_The problem:_ The lines from the one holding "Instruction: Open the" to the end of the records below, exactly as written, are the only thing to return.

_Material provided:_
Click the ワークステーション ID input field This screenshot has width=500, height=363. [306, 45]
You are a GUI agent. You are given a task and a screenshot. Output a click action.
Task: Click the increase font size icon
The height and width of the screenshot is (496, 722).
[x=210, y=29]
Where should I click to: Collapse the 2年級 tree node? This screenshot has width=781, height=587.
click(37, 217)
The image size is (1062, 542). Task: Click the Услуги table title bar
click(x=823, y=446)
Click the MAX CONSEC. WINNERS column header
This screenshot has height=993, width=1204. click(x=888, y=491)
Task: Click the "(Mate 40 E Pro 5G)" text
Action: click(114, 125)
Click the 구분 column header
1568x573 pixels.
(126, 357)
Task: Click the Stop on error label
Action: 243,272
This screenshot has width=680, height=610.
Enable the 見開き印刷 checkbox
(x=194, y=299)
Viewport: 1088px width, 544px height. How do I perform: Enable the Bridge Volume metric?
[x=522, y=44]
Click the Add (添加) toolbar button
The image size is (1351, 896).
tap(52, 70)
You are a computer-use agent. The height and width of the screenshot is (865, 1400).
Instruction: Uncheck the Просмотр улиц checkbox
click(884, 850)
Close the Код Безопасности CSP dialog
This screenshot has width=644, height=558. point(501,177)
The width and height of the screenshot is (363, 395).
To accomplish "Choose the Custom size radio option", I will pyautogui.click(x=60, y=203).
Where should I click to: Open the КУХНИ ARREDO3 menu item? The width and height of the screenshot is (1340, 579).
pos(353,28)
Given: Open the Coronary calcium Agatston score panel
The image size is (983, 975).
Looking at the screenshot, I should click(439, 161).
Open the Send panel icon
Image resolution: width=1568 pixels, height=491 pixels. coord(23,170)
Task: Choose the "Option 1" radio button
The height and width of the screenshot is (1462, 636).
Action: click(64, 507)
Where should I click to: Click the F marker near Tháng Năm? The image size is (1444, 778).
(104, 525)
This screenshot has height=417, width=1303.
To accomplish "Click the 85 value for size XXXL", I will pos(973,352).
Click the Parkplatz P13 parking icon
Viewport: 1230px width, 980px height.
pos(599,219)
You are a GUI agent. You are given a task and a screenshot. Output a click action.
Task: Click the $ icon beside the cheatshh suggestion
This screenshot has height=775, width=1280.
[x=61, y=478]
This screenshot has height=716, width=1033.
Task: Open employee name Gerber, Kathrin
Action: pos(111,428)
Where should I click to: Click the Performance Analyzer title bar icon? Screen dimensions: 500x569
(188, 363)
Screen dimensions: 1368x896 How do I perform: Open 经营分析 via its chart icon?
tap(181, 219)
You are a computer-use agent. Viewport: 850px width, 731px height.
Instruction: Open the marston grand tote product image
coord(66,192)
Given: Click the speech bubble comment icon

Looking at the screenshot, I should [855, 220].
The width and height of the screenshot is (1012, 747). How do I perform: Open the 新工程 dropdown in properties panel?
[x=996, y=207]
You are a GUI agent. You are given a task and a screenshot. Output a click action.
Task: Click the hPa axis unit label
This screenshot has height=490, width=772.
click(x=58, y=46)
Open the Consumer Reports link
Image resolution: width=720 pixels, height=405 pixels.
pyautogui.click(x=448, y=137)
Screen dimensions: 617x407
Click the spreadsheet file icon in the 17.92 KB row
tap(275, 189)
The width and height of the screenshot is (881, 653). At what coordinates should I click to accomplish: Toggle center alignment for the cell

_Your solution:_
Instruction: Open the marston grand tote product image
coord(66,192)
Given: Click the speech bubble comment icon

Looking at the screenshot, I should [855, 220].
The width and height of the screenshot is (1012, 747). How do I perform: Open the 新工程 dropdown in properties panel?
[x=996, y=207]
You are a GUI agent. You are given a task and a screenshot. Output a click action.
Task: Click the hPa axis unit label
This screenshot has height=490, width=772.
click(x=58, y=46)
Open the Consumer Reports link
Image resolution: width=720 pixels, height=405 pixels.
pyautogui.click(x=448, y=137)
Screen dimensions: 617x407
Click the spreadsheet file icon in the 17.92 KB row
tap(275, 189)
The width and height of the screenshot is (881, 653). At what coordinates should I click to accomplish: Toggle center alignment for the cell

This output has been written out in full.